Язык и философия культуры | страница 119
Такого рода характеристика человека едва ли когда-либо возвысится до того, чтобы стать наукой в собственном смысле слова, хотя она призвана скорее развивать философски и для целей высшего формирования личности то, что человек вообще способен совершать, а не представлять в исторической последовательности то, что он уже реально совершил, — тем не менее она вполне заслуживала бы того, чтобы как особенную, философски упорядоченную опытную теорию ее отграничили от Есей массы прочих философских знаний. Сейчас не время рассуждать о том, в какой мере она вправе притязать на такое особое место, в какой мере она нуждается в особом наименовании, насколько существенно будет отличаться она от психологии и антропологии в своей общей части. Я считал, что нужно хотя бы упомянуть о ней сейчас, чтобы более определенно наметить ту дальнюю цель, какую я не упускал из виду, работая над настоящим сочинением, и какая важна для того, чтобы судить о нем.
Необходимость же сообразовываться с этой дальней целью принудила меня выбрать такой ход рассуждения, который для многих, как я опасаюсь, покажется чрезмерно длинным и утомительным.
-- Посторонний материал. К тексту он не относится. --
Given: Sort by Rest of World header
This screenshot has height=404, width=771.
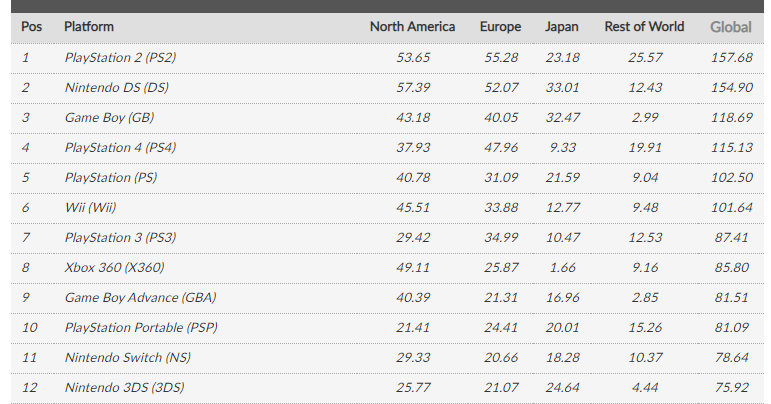Looking at the screenshot, I should pos(644,27).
Возможно, мой способ рассуждения окажется слишком общим для предмета нашего исследования, с его индивидуальным обликом и при его наглядности слишком философским. И если я могу льстить себе мыслью, что удовлетворил в какой-то степени эстетика, то не смею надеяться на то, что полезен поэту в его деятельности. Философская высота, на которую мне пришлось подняться в соответствии с избранной точкой зрения, для практики художника-творца и неудобна и бесплодна — ему потребны более частные, эмпирические правила. Если последние для философа всегда слишком узки и индивидуальны, то для поэта всегда пусто то, что философу годится как содержание и всеобщий закон. Так что оба — философ и поэт — всегда в необходимой и неизбежной распре между собой.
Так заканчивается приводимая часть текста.